From Paris to Penn, Pursuing a Culinary Passion
Rachel Prokupek was rolling out pastry two years ago, pursuing a culinary degree at Le Cordon Bleu in Paris. Now the University of Pennsylvania sophomore is rolling out the first cookbook, Whisk, for food magazine Penn Appétit.
As culinary director, Prokupek is on the 16-member board of student-run Penn Appétit, produced each fall and spring semester. The 21st issue was published this month and is available online. A limited number of print copies of the free magazine will be available across campus as well.
The Penn Appétit team of 65 students also puts out a robust blog with restaurant reviews, recipes and social media posts. And, of course, there is a cooking club. But there are also “food summits” and “career treks” with high-profile chefs.
In its 10th year, Penn Appétit is the nation’s oldest student-run food publication, said Jessica Lowenthal, director of Kelly Writers House, where the magazine started with an incubation grant in 2007.
“It was the first of its kind. Other colleges have used it as their model,” Lowenthal said. “I think it’s incredible. The photography is beautiful, and the writing is terrific.”
Prokupek, from Denver, first learned about Penn Appétit during Quaker Days in 2015; the magazine team impressed her and figured into her decision to come to Penn.
She had always loved food, growing up watching cooking shows on the Food Network, and choosing foodie movies. Stacks of Bon Appétit magazines competed for space on shelves filled with cookbooks. Between Model UN and playing tennis in high school, she spent her free time cooking with her family.
Her father, who had been in the food industry, suggested she try culinary school after graduation. Le Cordon Bleu offered a nine-month program, September through June. Penn offered the option of deferral for a gap year.
“I knew I was into food, but didn’t know what I wanted to do with it yet,” she said. “Even throughout my year in Paris, I knew I wanted to do something with food in my career but I didn’t know in what capacity: maybe a restaurant owner, or in consumer-packaged goods, or a chef.”
The courses at Le Cordon Bleu were six days a week, and in French, which she had to learn quickly.
“It was very much like in the movies. The chefs were tough,” she said. “I was in the kitchen every day. I absolutely loved it.”
Although the youngest in the program, she received the Grand Diplôme, described as “the most prestigious culinary qualification” at Le Cordon Bleu, combining the study of the Diplôme de Cuisine and Diplôme de Pâtisserie.
“It was the best year of my life. I was eating, living, breathing food for a year,” she said. “I met people from all around the world.”
Part of the experience included a “stage,” an unpaid internship at a restaurant. Before starting at Penn, she spent the summer at Restaurant Daniel, an elegant French bistro in Manhattan. She worked the line, prepping ingredients.
“I realized I do not want to be in the kitchen,” she said. “I do not want to be a chef. I don’t consider myself a chef. I consider myself a cook with a culinary degree.”
At Penn, she started out as an international-relations major in the College of Arts and Sciences, thinking she might want to go into the foreign service. She transferred to the Wharton School this semester to study marketing, with the intention of working in the world of food.

### ACTIVITY A:
In the article about Rachel Prokupek, why did she transfer to the Wharton School? Please answer in one to three sentences.
### ACTIVITY B:
Carry on the article about Rachel Prokupek from its final sentence.

### DATA BELOW:

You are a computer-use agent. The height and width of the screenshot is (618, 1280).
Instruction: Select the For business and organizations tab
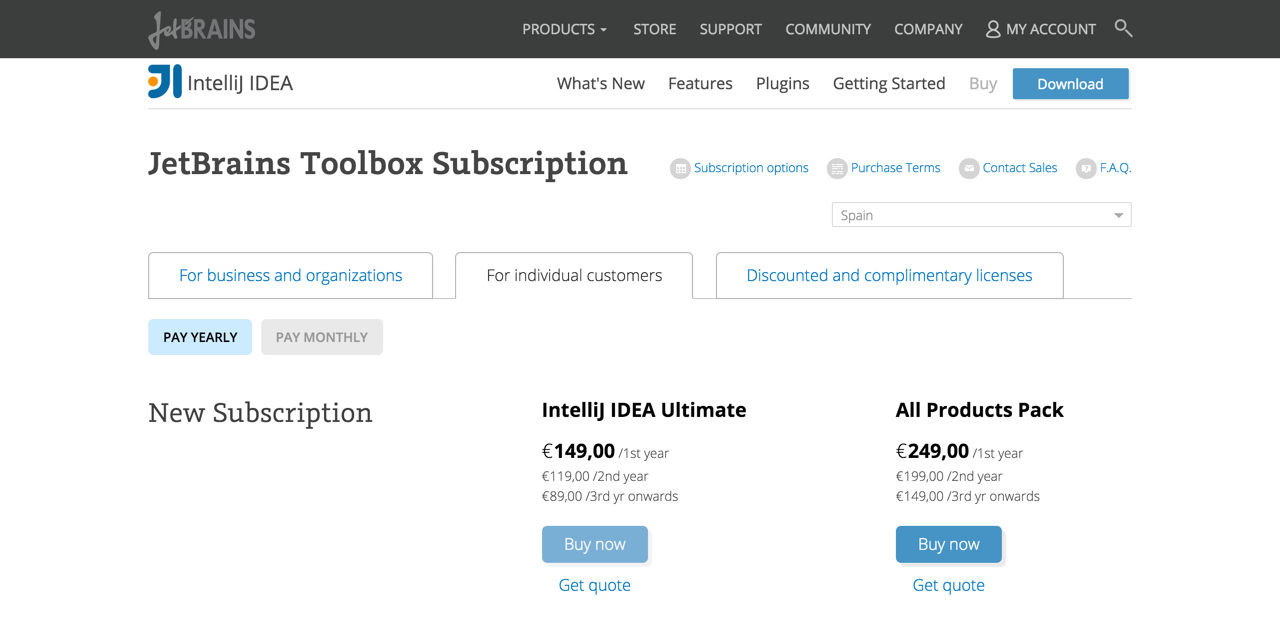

### RESPONSE BOX A:
She moved to Wharton to study marketing because she intends to work in the world of food. She had first enrolled as an international-relations major, thinking she might join the foreign service.

### RESPONSE BOX B:
“My idea is to open restaurants,” she said. “I know how food works. I know how kitchens work. I have a degree. There will always be chefs who are better than me in kitchen, but I can have conversations with them and understand.”
Penn Appétit, she said, has given her the opportunity to get started on that path.
Parker Brown, a senior and Penn Appétit’s executive director, met Prokupek during Quaker Days and encouraged her to write an article for the magazine. She did, about her year in Paris. She joined the magazine staff freshman year, and she has been an editor and writer ever since.
On a fall Friday, Prokupek and Brown and a half-dozen other members of the staff were in the apartment of Penn Appétit photographer Isabel Zapata, a junior majoring in biology who is from Colombia and Washington, D.C. They were working together to plate food and style cocktails for the magazine photo shoot.
“We want to be Penn’s one-stop resource for everything food-related,” said Brown, from Las Vegas. “We want to get the Penn community involved in food.”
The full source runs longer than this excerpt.